3.19.2007

Saluki Week--Curtis L. Crisler

In honor of Southern Illinois University Carbondale's men's basketball team making it to the Sweet Sixteen (Go Salukis!), I'm going to shine a little light on my alma mater this week.

I could spend the time and space talking about the basketball team--easily my favorite college team (and, man, do I love college basketball; these past four days are pretty much my favorite four days of the year). I've been watching them for the past five years, and I even had one of the starters as a student in the first class I ever taught (I won't say his name because, you know, this is a blog, but he was an awesome student, and I've loved watching him play ever since he started getting PT as a sophomore.)

No, instead of basketball, I'm going to focus on the MFA program at SIUC, which turned ten years old this year.

While I was watching the SIUC basketball game yesterday, the announcers mentioned fundraising, and how the basketball team used to hold car washes to help them pay for their travel expenses. That kind of sensibility is pretty much exactly why I chose to attend the MFA program there.
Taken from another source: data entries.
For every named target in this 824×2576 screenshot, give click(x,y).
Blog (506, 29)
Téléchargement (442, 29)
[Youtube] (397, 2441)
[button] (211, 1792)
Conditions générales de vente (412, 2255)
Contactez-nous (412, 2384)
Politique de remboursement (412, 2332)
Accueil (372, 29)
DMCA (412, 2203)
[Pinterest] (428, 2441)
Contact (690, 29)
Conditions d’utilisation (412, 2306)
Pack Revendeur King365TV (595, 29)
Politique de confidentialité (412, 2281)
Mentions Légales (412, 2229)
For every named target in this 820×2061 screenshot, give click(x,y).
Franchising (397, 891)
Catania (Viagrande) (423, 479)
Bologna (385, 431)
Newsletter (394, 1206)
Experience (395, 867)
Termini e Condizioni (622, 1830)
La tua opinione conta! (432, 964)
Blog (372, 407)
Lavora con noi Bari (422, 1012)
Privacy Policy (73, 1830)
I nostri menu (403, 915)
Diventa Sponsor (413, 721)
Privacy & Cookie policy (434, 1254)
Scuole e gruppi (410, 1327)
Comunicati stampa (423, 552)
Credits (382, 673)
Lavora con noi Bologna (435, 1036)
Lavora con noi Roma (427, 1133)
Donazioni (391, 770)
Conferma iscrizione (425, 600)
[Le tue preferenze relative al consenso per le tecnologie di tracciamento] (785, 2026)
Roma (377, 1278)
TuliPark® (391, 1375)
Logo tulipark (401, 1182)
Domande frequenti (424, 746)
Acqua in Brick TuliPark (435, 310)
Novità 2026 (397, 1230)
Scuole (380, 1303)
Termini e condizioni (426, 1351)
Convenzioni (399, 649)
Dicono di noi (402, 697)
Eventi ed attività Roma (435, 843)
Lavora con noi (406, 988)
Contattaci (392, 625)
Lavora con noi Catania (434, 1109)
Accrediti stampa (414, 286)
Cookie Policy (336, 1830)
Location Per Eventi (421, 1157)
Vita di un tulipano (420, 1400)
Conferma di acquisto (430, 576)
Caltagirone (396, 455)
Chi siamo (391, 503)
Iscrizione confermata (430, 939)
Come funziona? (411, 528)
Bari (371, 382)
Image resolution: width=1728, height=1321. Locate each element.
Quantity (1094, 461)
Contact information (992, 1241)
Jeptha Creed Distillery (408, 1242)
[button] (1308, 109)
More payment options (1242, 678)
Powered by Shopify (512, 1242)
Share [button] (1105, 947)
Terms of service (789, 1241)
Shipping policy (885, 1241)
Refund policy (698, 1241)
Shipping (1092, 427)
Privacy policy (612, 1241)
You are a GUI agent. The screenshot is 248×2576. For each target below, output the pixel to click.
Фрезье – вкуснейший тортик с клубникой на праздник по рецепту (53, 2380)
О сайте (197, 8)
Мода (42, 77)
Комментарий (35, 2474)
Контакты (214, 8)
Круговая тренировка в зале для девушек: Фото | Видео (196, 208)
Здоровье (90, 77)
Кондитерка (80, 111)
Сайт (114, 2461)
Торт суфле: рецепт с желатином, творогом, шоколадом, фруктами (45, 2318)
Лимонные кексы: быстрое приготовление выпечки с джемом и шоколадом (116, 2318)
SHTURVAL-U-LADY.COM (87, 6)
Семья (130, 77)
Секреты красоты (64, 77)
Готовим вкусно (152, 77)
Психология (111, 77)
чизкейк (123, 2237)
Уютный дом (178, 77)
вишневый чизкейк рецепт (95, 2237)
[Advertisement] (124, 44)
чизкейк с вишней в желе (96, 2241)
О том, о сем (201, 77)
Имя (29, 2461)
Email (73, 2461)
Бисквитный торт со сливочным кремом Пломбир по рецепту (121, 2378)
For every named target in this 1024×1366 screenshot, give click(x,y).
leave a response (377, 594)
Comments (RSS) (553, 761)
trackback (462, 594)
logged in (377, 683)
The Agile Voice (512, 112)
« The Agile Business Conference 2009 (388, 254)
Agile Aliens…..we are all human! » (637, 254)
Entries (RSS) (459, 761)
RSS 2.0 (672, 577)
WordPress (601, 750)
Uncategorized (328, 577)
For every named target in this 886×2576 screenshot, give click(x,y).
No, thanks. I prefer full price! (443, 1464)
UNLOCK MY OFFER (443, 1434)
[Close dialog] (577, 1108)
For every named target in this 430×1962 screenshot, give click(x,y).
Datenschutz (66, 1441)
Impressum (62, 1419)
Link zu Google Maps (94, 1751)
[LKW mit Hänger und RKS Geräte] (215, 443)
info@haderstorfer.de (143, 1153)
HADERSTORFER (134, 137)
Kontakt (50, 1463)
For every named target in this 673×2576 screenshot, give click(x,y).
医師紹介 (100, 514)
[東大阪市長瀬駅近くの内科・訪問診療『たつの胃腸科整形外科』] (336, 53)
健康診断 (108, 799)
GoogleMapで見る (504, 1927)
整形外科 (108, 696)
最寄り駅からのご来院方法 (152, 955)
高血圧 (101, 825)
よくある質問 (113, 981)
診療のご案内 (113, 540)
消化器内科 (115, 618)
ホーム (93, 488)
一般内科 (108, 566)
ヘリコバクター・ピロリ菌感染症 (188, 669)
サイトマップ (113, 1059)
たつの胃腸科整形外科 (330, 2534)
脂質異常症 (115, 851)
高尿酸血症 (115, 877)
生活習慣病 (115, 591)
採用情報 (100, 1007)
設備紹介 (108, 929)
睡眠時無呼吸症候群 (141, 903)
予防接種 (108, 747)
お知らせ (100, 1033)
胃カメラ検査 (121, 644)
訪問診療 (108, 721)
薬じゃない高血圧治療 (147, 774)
But the truth is, besides that kind of sensibility, there's some great work being done down in Carbondale--and out of Carbondale, by people who've attended the program over the past ten years--and this week I'm going to highlight a couple of them.

Up first is Curtis Crisler. Curtis is a poet, and he was on his way out (as a third-year student) when I was on my way in (as a first-year student), but we still chatted quite a bit. I even have in my home office a signed galley of a poem of his that appeared in Callalloo. In short, Curtis is a very cool guy, and a pretty great poet, and his first book (which arrived at my house the other day) is out now.

It's called Tough Boy Sonatas. As far as I know, the book fairly resembles Curtis' thesis--a book of poems--but it's been marketed as a young adult novel, and the tough, gorgeous poems are now accompanied by gorgeous illustrations by Floyd Cooper. Really, if I had a young adult around, this is exactly the kind of book I would want him or her reading. In fact, I may have to order an extra copy for my nephew D, who will, soon enough, be a young adult.

But the book, of course, like most things marketed to young adults, isn't just for them. The poems are wise, hip, and full of truth and compassion, and everybody should check it out.

I mean, when was the last time you read a book with pictures?